The magnetotactic bacterium MO-1 possesses a pair of unique flagellar apparatuses. Each apparatus comprises seven flagella and 24 thin fibrils enclosed in a sheath. Using these apparatuses, the cells swim at high speed through solutions, tracing helical trajectories. The mechanism by which MO-1 cells utilize their two flagellar apparatuses to propel the cell body remains unclear. Due to the short length of the flagellar apparatus, direct observation of individual movements under a microscope is technically challenging. In this study, we performed numerical simulations based on the boundary element method to investigate the swimming motility of MO-1 cells.
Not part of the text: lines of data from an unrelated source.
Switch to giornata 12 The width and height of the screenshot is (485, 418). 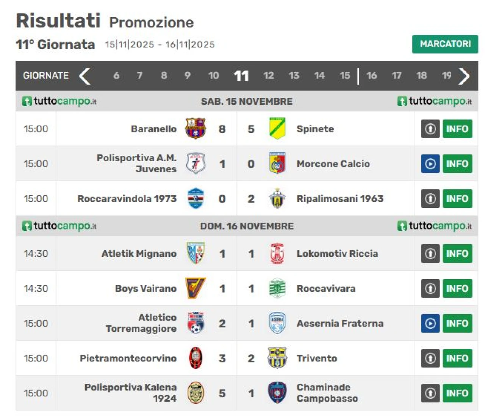[268, 76]
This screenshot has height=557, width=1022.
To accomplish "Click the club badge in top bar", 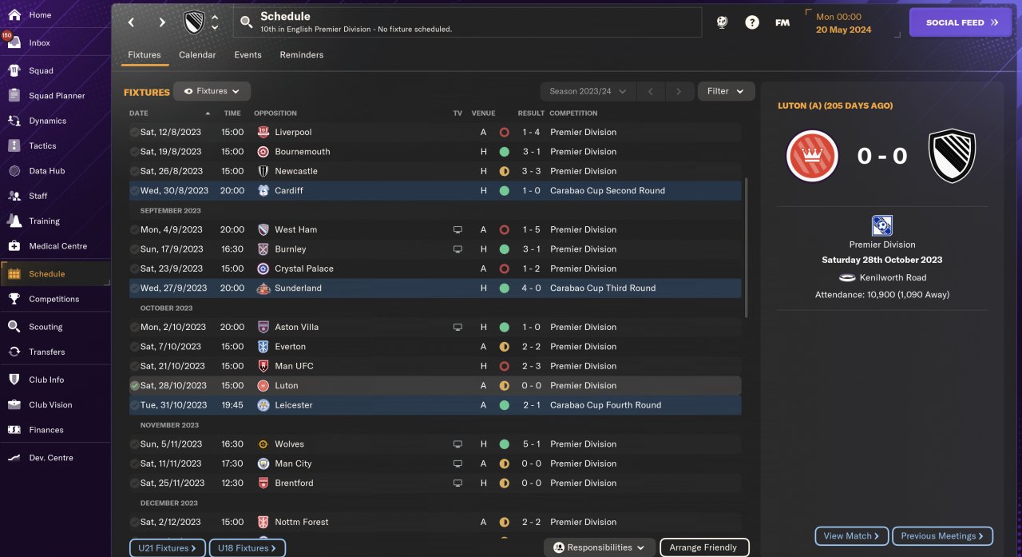I will (x=194, y=22).
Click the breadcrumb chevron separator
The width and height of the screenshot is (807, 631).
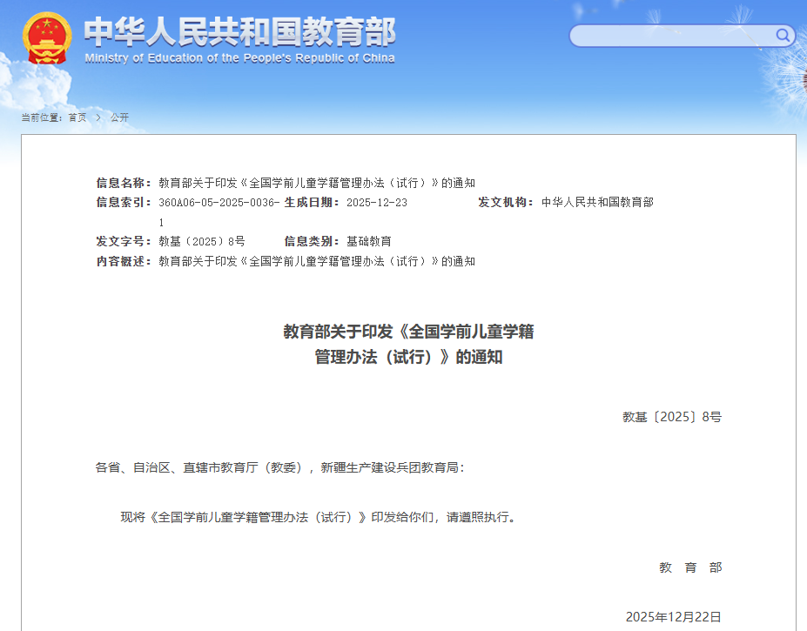tap(98, 117)
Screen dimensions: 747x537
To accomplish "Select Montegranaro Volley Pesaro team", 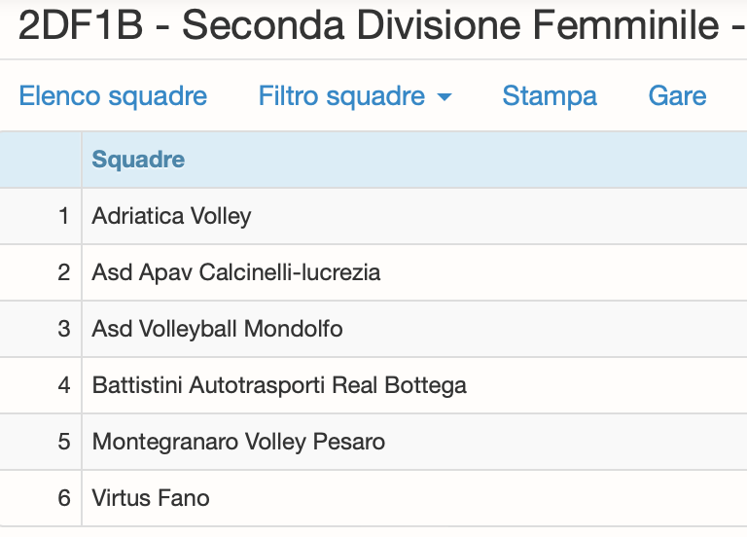I will 238,442.
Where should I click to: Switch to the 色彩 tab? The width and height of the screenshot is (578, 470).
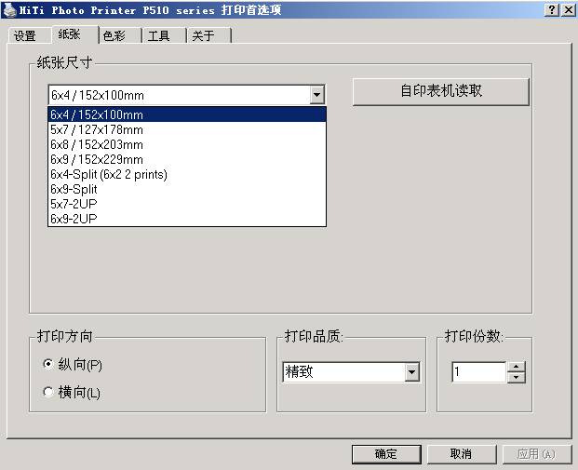(x=114, y=36)
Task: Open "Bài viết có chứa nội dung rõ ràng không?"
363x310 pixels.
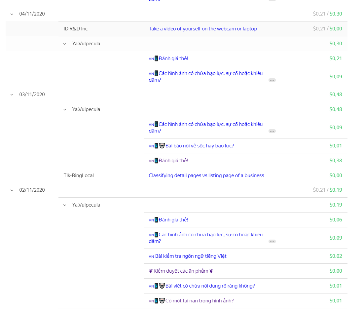Action: coord(210,286)
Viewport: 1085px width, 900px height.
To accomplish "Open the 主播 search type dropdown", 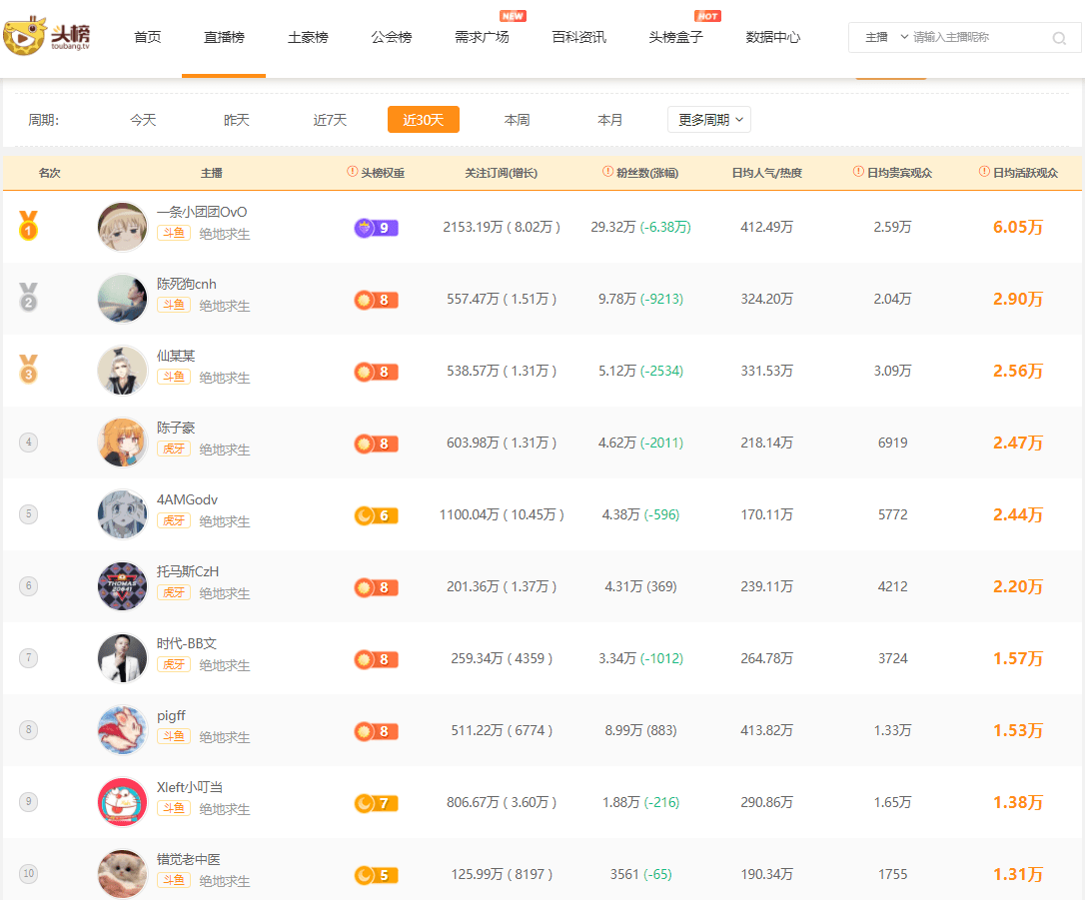I will pyautogui.click(x=883, y=38).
Our cell models successfully reproduced the helical trajectories of active MO-1 cells. The two flagellar apparatuses were positioned at the front and back of the cell body relative to the direction of movement. The cell body was pulled by the anterior flagellar apparatus and pushed by the posterior apparatus. The swimming motion of the cell model exhibited minimal changes near a wall. This unique swimming behavior of MO-1 cells could only be achieved through the rotation of both flagellar apparatuses. Based on the revolution rate of active MO-1 cells, we estimated the rotational speed of the flagellar apparatus to be approximately 1200 s-1. This rapid rotation may result from the tight packing of flagellar filaments within the sheath. Our study elucidates the mechanism by which active MO-1 cells swim in helical trajectories.